"Better he had died at once!" said Hester Prynne.
"Yea, woman, thou sayest truly!" cried old Roger Chillingworth, letting
the lurid fire of his heart blaze out before her eyes. "Better had he died
at once! Never did mortal suffer what this man has suffered. And all, all,
in the sight of his worst enemy! He has been conscious of me. He has felt
an influence dwelling always upon him like a curse. He knew, by some spiritual
sense,--for the Creator never made another being so sensitive as this,--he
knew that no friendly hand was pulling at his heart-strings, and that an
eye was looking curiously into him, which sought only evil, and found it.
But he knew not that the eye and hand were mine! With the superstition
common to his brotherhood, he fancied himself given over to a fiend, to
be tortured with frightful dreams, and desperate thoughts, the sting of
remorse, and despair of pardon; as a foretaste of what awaits him beyond
the grave. But it was the constant shadow of my presence!--the closest
propinquity of the man whom he had most vilely wronged!--and who had grown
to exist only by this perpetual poison of the direst revenge! Yea, indeed!--he
did not err!--there was a fiend at his elbow! A mortal man, with once a
human heart, has become a fiend for his especial torment!"

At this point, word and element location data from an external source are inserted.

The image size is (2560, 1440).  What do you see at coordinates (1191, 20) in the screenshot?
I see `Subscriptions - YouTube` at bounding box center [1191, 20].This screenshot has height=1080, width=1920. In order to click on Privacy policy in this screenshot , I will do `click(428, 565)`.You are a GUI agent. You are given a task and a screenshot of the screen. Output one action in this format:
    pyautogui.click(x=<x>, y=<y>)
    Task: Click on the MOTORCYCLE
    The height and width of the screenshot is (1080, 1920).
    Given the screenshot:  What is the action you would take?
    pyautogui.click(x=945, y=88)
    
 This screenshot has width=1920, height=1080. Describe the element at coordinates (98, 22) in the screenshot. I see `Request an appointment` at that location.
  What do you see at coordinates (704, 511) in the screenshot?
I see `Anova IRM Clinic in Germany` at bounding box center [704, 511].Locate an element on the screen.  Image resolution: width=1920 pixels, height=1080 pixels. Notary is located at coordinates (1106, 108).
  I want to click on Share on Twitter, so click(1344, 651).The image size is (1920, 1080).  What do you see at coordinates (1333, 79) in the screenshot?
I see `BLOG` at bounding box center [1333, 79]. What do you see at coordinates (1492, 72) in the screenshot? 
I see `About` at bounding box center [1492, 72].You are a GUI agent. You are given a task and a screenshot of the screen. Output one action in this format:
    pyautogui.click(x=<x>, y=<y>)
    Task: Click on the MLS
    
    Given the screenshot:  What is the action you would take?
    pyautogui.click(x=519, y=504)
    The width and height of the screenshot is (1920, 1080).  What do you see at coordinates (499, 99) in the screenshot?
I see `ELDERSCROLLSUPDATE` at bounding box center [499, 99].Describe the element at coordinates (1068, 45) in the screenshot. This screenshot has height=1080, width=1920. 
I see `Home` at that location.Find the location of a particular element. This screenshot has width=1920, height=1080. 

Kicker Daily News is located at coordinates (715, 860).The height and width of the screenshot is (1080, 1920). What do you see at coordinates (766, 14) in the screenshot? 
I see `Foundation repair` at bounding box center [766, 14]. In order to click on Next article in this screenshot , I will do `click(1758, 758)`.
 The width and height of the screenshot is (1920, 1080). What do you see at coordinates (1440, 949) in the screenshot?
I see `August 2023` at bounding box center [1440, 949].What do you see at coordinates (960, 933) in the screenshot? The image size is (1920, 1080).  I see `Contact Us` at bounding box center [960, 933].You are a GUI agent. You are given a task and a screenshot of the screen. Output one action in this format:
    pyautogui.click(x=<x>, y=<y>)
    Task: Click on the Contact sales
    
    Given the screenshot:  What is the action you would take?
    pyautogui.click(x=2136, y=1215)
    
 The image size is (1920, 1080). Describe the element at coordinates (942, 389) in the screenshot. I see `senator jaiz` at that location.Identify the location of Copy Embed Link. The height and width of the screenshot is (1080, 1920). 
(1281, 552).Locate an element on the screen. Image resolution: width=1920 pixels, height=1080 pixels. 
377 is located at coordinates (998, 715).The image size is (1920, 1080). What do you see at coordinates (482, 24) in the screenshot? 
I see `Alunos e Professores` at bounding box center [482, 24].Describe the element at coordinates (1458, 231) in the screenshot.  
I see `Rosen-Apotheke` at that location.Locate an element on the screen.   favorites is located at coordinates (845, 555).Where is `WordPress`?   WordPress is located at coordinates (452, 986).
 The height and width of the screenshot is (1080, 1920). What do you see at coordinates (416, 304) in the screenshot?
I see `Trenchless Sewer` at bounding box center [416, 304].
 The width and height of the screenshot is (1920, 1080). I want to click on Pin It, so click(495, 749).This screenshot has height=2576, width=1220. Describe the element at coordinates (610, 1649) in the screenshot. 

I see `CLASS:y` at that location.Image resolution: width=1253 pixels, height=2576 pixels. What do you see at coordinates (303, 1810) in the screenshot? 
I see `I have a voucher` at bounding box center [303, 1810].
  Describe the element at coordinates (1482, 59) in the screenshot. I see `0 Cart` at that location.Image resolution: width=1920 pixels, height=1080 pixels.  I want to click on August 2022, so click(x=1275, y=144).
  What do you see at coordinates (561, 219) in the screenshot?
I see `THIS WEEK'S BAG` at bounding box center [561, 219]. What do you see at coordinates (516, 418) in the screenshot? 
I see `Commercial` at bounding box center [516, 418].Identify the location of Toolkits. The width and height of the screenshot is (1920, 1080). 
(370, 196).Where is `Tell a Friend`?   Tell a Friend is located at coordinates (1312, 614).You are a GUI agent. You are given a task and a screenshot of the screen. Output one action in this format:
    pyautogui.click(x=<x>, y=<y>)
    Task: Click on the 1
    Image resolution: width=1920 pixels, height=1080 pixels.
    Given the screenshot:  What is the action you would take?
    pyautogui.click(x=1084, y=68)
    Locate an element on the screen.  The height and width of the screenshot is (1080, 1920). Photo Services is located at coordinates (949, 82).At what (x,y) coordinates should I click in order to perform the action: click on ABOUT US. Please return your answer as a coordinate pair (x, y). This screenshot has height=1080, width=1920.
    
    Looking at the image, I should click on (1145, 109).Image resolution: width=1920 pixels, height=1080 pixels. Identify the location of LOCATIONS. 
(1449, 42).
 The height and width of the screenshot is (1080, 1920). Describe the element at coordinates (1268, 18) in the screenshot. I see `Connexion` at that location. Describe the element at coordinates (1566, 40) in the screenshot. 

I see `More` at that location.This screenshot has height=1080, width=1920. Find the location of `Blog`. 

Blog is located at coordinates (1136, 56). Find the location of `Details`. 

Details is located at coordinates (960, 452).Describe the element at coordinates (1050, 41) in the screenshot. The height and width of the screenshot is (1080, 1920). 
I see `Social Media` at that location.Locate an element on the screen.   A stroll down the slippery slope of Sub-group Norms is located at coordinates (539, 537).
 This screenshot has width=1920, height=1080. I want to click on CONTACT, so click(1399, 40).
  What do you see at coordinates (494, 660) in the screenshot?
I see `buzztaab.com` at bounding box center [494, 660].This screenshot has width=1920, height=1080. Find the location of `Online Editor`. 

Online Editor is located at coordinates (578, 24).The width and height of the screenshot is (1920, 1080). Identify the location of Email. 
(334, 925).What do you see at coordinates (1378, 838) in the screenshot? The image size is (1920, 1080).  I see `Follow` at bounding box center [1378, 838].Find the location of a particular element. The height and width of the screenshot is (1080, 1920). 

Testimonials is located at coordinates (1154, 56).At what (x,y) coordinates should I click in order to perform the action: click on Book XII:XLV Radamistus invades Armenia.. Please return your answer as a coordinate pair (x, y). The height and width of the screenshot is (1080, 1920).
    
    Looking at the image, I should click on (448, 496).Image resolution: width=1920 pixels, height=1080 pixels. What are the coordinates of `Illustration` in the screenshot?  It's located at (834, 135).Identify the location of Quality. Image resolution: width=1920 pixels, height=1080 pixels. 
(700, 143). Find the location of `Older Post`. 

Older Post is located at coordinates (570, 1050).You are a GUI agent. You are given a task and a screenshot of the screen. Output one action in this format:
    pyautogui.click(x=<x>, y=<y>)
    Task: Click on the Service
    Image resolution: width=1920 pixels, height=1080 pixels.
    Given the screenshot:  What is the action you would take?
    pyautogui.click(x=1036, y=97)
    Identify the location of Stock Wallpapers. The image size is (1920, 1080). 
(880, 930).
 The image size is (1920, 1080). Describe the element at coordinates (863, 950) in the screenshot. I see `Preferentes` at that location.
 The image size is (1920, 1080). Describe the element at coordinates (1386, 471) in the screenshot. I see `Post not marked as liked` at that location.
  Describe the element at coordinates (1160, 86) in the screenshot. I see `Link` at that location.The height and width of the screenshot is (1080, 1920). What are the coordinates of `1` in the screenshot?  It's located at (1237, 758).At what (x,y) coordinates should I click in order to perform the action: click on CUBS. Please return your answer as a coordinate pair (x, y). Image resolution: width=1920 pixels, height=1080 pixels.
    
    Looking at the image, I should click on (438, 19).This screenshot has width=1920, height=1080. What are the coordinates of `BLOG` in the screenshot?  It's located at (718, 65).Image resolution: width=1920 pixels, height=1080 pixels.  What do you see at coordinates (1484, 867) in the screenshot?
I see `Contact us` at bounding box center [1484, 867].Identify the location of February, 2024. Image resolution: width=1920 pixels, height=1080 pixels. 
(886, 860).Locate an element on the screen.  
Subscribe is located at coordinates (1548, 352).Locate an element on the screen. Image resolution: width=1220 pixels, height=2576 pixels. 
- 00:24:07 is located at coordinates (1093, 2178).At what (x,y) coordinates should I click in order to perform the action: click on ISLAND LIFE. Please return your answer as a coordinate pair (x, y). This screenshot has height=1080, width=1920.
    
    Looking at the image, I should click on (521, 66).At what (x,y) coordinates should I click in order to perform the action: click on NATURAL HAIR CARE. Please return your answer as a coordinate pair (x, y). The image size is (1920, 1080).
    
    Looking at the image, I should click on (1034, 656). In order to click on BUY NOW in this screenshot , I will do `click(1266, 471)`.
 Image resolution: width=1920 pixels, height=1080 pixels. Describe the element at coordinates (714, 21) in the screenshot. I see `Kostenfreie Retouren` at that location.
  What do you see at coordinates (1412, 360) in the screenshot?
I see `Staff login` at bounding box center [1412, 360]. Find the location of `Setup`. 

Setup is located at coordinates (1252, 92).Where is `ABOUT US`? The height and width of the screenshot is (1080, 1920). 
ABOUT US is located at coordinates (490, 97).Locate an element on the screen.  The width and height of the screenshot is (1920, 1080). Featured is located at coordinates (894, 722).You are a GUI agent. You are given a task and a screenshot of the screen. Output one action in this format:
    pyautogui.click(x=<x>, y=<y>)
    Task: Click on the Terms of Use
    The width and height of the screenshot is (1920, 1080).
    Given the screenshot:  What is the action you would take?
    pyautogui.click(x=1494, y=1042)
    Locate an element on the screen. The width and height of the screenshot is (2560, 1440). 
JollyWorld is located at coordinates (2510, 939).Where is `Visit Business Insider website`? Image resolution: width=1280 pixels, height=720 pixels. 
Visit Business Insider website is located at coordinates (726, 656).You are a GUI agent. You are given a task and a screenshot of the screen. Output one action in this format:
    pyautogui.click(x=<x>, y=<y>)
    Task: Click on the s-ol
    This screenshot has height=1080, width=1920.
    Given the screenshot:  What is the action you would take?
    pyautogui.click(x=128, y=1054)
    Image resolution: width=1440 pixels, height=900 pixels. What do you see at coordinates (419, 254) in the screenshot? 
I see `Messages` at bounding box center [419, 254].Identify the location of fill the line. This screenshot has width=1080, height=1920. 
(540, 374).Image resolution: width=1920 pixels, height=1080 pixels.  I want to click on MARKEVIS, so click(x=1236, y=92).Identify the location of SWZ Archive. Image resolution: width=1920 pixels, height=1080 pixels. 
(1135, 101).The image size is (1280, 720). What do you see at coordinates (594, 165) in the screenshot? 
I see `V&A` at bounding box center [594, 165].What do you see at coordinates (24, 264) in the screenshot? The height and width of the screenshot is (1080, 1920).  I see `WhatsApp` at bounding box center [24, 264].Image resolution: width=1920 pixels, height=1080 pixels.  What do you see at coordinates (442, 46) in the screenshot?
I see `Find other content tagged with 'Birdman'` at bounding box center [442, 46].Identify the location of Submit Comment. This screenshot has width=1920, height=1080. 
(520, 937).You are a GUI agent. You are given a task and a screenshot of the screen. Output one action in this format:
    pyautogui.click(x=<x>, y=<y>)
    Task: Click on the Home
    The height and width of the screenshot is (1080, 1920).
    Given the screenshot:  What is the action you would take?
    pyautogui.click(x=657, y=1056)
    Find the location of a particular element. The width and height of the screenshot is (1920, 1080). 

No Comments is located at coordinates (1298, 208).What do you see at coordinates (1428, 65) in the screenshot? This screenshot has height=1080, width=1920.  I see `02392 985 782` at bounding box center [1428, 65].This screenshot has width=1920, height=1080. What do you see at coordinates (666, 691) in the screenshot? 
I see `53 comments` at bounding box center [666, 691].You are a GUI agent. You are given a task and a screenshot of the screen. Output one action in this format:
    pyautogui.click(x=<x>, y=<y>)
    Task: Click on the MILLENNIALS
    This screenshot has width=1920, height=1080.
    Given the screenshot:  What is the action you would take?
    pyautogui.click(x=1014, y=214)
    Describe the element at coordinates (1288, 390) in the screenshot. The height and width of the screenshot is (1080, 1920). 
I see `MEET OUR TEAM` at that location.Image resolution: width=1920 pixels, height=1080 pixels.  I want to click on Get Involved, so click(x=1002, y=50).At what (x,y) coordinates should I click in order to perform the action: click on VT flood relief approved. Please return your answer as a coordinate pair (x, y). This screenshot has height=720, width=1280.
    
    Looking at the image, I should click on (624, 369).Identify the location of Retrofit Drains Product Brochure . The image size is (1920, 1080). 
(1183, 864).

The unfortunate physician, while uttering these words, lifted his hands
with a look of horror, as if he had beheld some frightful shape, which
he could not recognize, usurping the place of his own image in a glass.
It was one of those moments--which sometimes occur only at the interval
of years--when a man's moral aspect is faithfully revealed to his mind's
eye. Not improbably, he had never before viewed himself as he did now.